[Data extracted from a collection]
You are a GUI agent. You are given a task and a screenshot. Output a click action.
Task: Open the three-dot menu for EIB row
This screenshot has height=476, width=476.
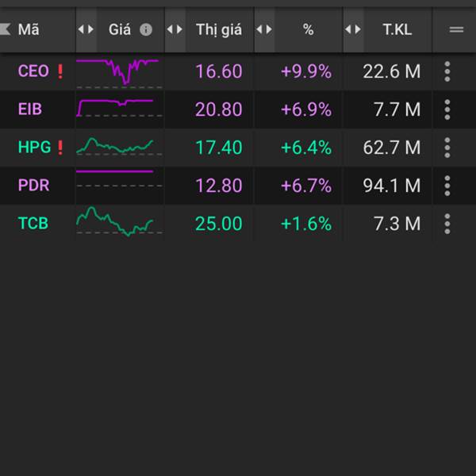pos(447,109)
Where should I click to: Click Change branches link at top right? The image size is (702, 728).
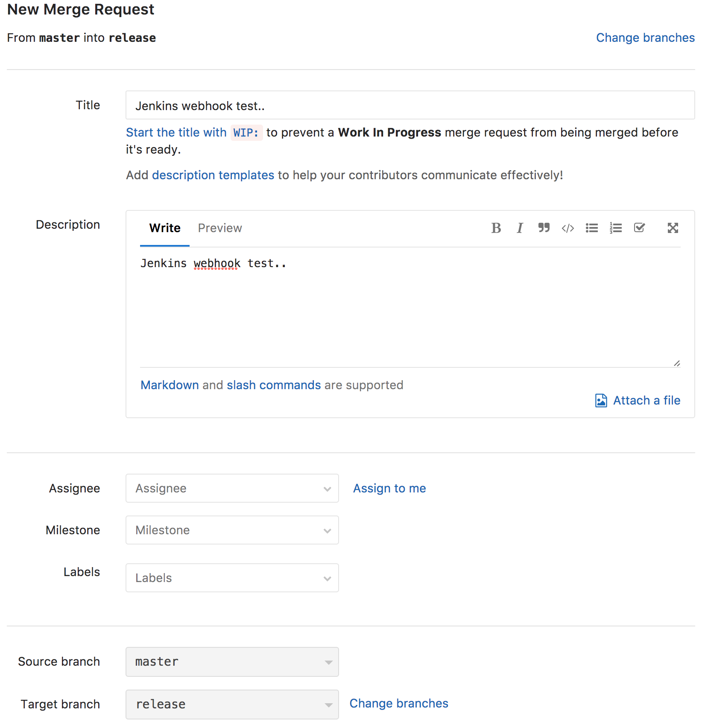[645, 38]
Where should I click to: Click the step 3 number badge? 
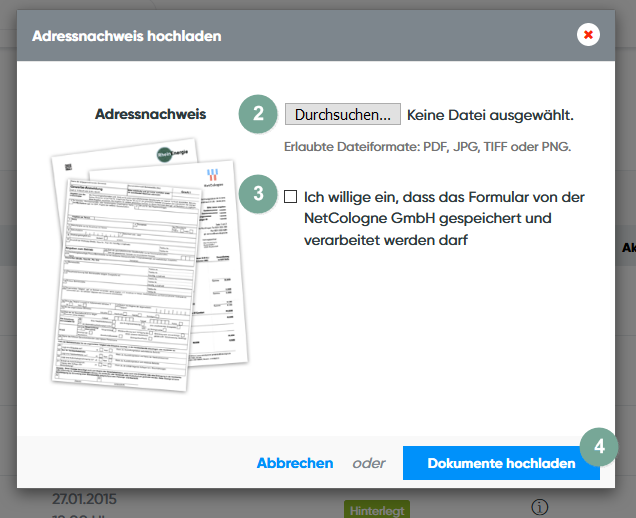click(x=258, y=194)
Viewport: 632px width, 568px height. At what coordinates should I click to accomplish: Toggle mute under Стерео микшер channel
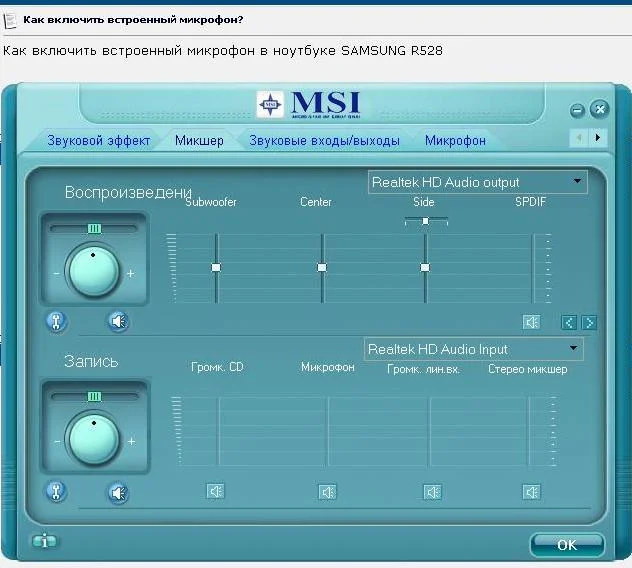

— PROBLEM TO SOLVE —
Repeat the lines of the records verbatim, starting at the line containing "Task: Open the three-dot menu for EIB row" and stopping after the final line. Images stay out.

— RESPONSE —
Task: Open the three-dot menu for EIB row
This screenshot has height=476, width=476.
pos(447,109)
Where should I click to: Click Change branches link at top right? The image size is (702, 728).
[645, 38]
Where should I click to: Click the step 3 number badge? 
click(x=258, y=194)
Viewport: 632px width, 568px height. At what coordinates should I click to accomplish: Toggle mute under Стерео микшер channel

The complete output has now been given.